What you will do:
1. In the passage on business risks in 2024, what risks will businesses face beyond more disruptions to global trade?
2. Pick up the passage on business risks in 2024 after its last sentence and keep writing.
[[ Text shown, beginning ]]
Just weeks into 2024, it is already clear that uncertainty will be the watchword. Will the economic soft landing of 2023 persist into 2024? Will labor unrest, strong in 2023, settle down as inflation cools? Will inflation remain tamed? Will the U.S. elections bring continuity or a new administration with very different views on the role of the U.S. in the world and in regulating business?

Uncertainty is also fueling a complex risk environment that will require monitoring global developments more so than in the past. As outlined below, geopolitical risks are present, multiple, interconnected and high impact. International relations have traditionally fallen outside the mandate of most C-Suites, but how the U.S. government responds to geopolitical challenges will impact business operations. Beyond additional disruptions to global trade, businesses in 2024 will face risks associated with expanding protectionist economic policies, climate change impacts, and AI-driven disruptors.
[[ Text shown, end ]]
[[ Extracted entries, beginning ]]
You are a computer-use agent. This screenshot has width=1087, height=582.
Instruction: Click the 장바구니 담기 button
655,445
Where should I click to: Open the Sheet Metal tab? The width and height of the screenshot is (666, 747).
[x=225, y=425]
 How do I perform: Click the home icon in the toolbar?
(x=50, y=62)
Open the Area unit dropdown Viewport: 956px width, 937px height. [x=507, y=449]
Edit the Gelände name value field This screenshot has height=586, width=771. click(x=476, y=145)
[[ Extracted entries, end ]]
[[ Extracted entries, beginning ]]
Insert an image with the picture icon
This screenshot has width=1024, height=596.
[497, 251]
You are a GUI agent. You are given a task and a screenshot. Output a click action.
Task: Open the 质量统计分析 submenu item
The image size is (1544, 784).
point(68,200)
[[ Extracted entries, end ]]
Answers by item number:
1. Risks tied to expanding protectionist economic policies, climate change impacts, and AI-driven disruptors.

2.
Geopolitical Tensions Disrupting Global Trade

The guardrails are coming off the international system that enshrines the ideals of preserving peace and security through diplomatic engagement, respecting international borders (not changing them through military might) and ensuring the free flow of global trade. In 2022, the world was shocked by Russia’s invasion of Ukraine, but it has taken time for the full impact to reverberate through the international system. While political analysts write on a “spillover of conflict,” the more insidious impact is that more leaders of countries and non-state groups are acting outside the guardrails because they are no longer deterred from using military force to achieve political goals, making 2024 ripe for new military conflicts disrupting global trade beyond the ongoing war in Europe.

In October 2023, Hamas launched a war from Gaza against Israel. Thus far, fighting has spread to the West Bank, between Israel and Lebanese Hezbollah in the north, and to the Red Sea, with Iranian-backed Houthis attacking shipping through the strategic Bab al Mandab strait. Container ships and oil tankers, to avoid the risks, are re-routing to the Cape of Good Hope, adding two weeks of extra sailing time, with the associated costs. Insurance premiums for cargo ships sailing in the eastern Mediterranean have skyrocketed, with some no longer servicing Israeli ports. Companies and retailers with tight delivery schedules are switching to airfreight, which is expected to drive up airfreight rates.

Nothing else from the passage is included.